Monday, October 26, 2020, 11:30 AM – 1 PM EDT
Kathy Kinlaw, Associate Director, Emory Center for Ethics; Assistant Professor, Pediatrics
“Pandemic Ethics and Difficult Choices in the Time of COVID-19”
Though there has been extensive planning in Pandemic Ethics through the years and around the world, no one was well prepared to deal with the ethical issues raised by COVID-19. U.S. healthcare systems moved dangerously close to implementing tragic choices about who would receive scarce medical resources as transmission of the novel virus continued and serious consequences (including ICU care, ventilation, and death) were realized.
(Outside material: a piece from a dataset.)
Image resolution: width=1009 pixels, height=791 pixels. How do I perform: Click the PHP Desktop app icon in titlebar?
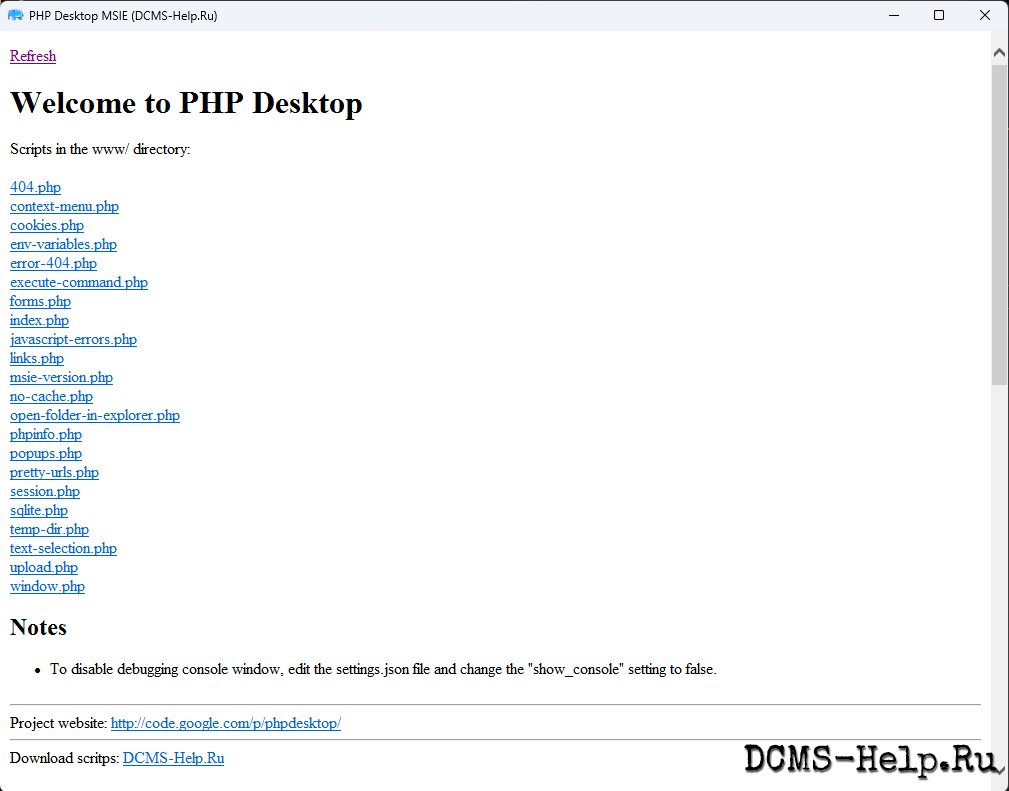[x=15, y=15]
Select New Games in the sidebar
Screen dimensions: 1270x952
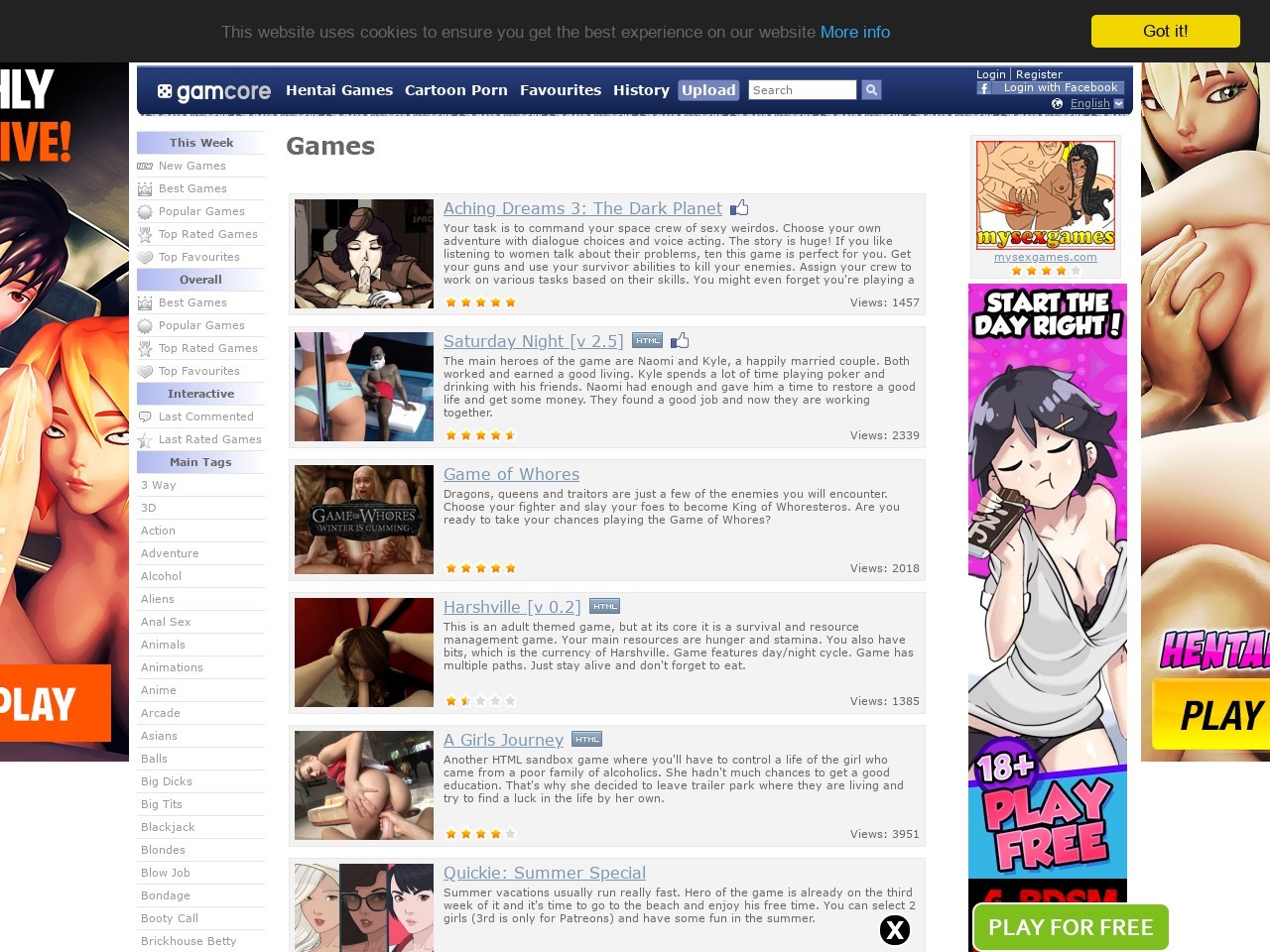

Kathy Kinlaw will discuss the challenge of making ethical decisions in the midst of this threatening situation. She will explore whether those in certain groups should be given priority when resources for the prevention and treatment of COVID-19 are scarce. Healthcare workers are often viewed as reasonable recipients of limited supplies. But should “essential service workers,” too often forced by financial need to continue work that places them at high risk, also be given priority? And what’s to be done when people from any group do sicken and fill emergency rooms to overflowing? What if triage of some sort seems necessary? What criteria might come into play then? At least longstanding disparity and inequity in our society have become increasingly visible in these circumstances. And that may be reason for hope.